=== Source ===
No engine imports from another engine. They all depend only on shared/.


Package Layout

shared/
├── __init__.py
├── models/
│   ├── job_record.py          # JobRecord — immutable scraped job listing
│   ├── variant_record.py      # VariantRecord — AI-generated resume variant
│   ├── application_record.py  # ApplicationRecord — sent application tracking
│   └── exceptions.py          # All custom exceptions
├── registries/
│   ├── base.py                # Abstract interfaces (JobRegistryBase, etc.)
│   ├── job_registry.py        # JSON implementation → registries/jobs.json
│   ├── variant_registry.py    # JSON implementation → registries/variants.json
│   └── application_log.py     # JSON implementation → registries/applications.json
├── repositories/
│   ├── postgres_job_repository.py          # PostgreSQL stub (Phase 0+)
│   ├── postgres_variant_repository.py      # PostgreSQL stub (Phase 0+)
│   └── postgres_application_repository.py  # PostgreSQL stub (Phase 0+)
├── tests/                     # Full pytest suite (128 tests, 89% coverage)
├── requirements.txt
└── pyproject.toml

Models

JobRecord (models/job_record.py)

Immutable (frozen=True) dataclass representing one scraped job listing.

Field Type Constraints
job_id uuid.UUID Required
source str "linkedin", "naukri", "indeed"
external_id str Required
title str Required
company_name str Required
company_domain str | None
location str | None
remote_type str | None "onsite", "hybrid", "remote", None
salary_min/max float | None
experience_min/max int | None
description str Required
skills_required list[str] Defaults to []
job_type str "fulltime", "parttime", "contract", "internship"
apply_email str | None
email_trust str "unknown", "verified", "low"
apply_url str | None
posted_at / scraped_at / last_seen_at datetime | None ISO 8601 in JSON
status str "raw", "reviewed", "applied", "closed"

Methods: from_dict(data), to_dict(), validate()

VariantRecord (models/variant_record.py)

Mutable dataclass representing an AI-generated resume variant awaiting user approval.

Key fields: variant_id, user_id, job_id, master_resume_id, pdf_key, docx_key, cover_letter_key, local_pdf_path, s3_upload_failed, curated_json, gaps_identified, approval_status ("pending" / "approved" / "rejected"), approval_token, approved_at, prompt_version.

=== What to work on ===
- A) In the shared package documentation, what values can the email_trust field of JobRecord take?
- B) Continue the documentation of the shared package from the point where it stops.

=== Source excerpt ===
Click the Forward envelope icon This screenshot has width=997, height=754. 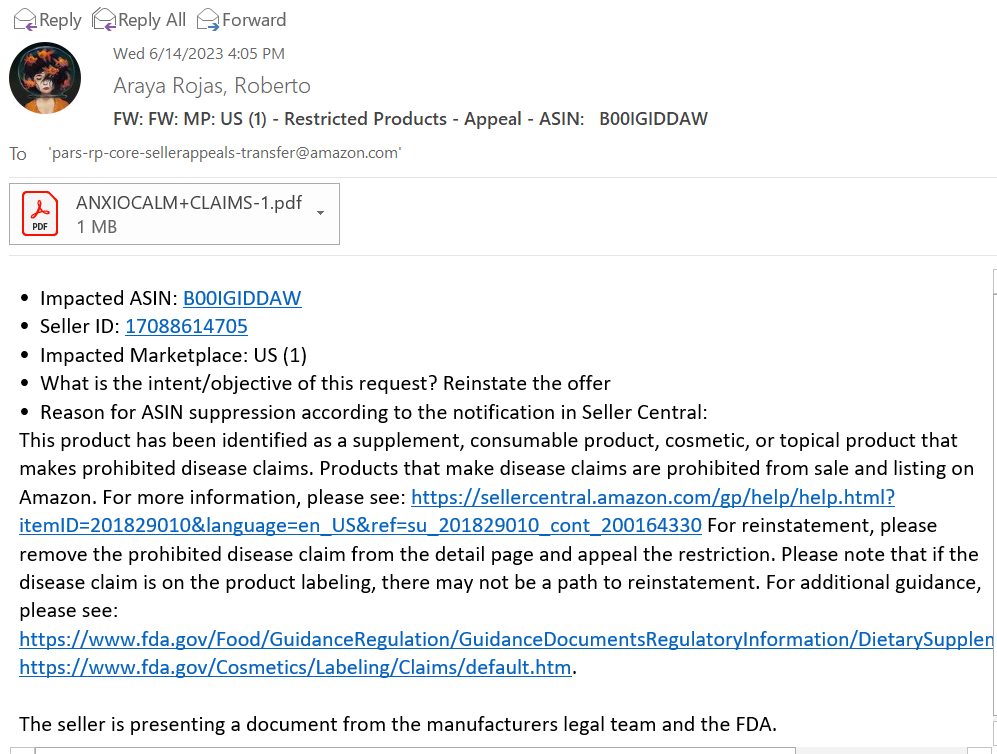coord(208,20)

=== Set of answers ===
- A) "unknown", "verified", or "low"

- B)
S3 fields: pdf_key / docx_key / cover_letter_key hold MinIO object keys after upload. local_pdf_path is the fallback local path when upload fails. s3_upload_failed is True when the upload failed and the local path is in use.

Methods: from_dict(data), to_dict(), validate(), is_approved(), is_pending()

ApplicationRecord (models/application_record.py)

Mutable dataclass tracking a single sent job application.

Key fields: application_id, user_id, job_id, resume_variant_id, cover_letter_id, status ("sent" / "replied" / "interview_scheduled" / "rejected" / "ghosted"), sent_at (defaults to UTC now), reply_count (defaults to 0), thread_id, email_subject, notes.

Methods: from_dict(data), to_dict(), validate(), get_days_since_sent()

Exceptions (models/exceptions.py)

Exception Raised when
JobNotFoundError JobRegistry.get() finds no match
VariantNotFoundError VariantRegistry.get() finds no match
ApplicationNotFoundError ApplicationLog.get() finds no match
ApprovalRequiredError An unapproved variant is used
RegistryError Registry constraint violated (duplicate, budget)
DeserializationError from_dict() receives invalid data

All inherit from SharedLayerError(Exception) and accept (message, context: dict).


Registries

All registry methods are async. The JSON implementations are production-ready for Phase 0.

JobRegistry

from shared.registries.job_registry import JobRegistry

registry = JobRegistry(file_path="registries/jobs.json")  # default path

await registry.save(jobs)                        # upsert list of JobRecords by job_id
job   = await registry.get(job_id)               # raises JobNotFoundError if missing
jobs  = await registry.get_many([id1, id2])
jobs  = await registry.get_all_with_email()      # only jobs with apply_email set
jobs  = await registry.get_by_source("linkedin")
jobs  = await registry.get_by_status("raw")
found = await registry.exists(job_id)            # bool
n     = await registry.count()
n     = await registry.delete_by_source("naukri")  # returns count deleted

VariantRegistry

from shared.registries.variant_registry import VariantRegistry

registry = VariantRegistry(file_path="registries/variants.json")

await registry.save(variant)          # raises RegistryError on duplicate (user_id, job_id)
v  = await registry.get(variant_id)
vs = await registry.get_for_job(job_id)
v  = await registry.get_approved_for_job(job_id, user_id)  # None if not approved
vs = await registry.get_for_user(user_id)
vs = await registry.get_pending_for_user(user_id)
await registry.update_approval_status(variant_id, "approved")
await registry.update_approval_token(variant_id, token)
found = await registry.exists(variant_id)
n     = await registry.count_by_user(user_id)

Constraints enforced on save():

  • One variant per (user_id, job_id) pair — raises RegistryError on duplicate.
  • Max 50 variants per user per session — raises RegistryError when exceeded.

ApplicationLog

from shared.registries.application_log import ApplicationLog

log = ApplicationLog(file_path="registries/applications.json")

await log.record_send(record)          # raises RegistryError if user already applied to job
app  = await log.get(application_id)
apps = await log.get_by_user(user_id)
apps = await log.get_by_job(job_id)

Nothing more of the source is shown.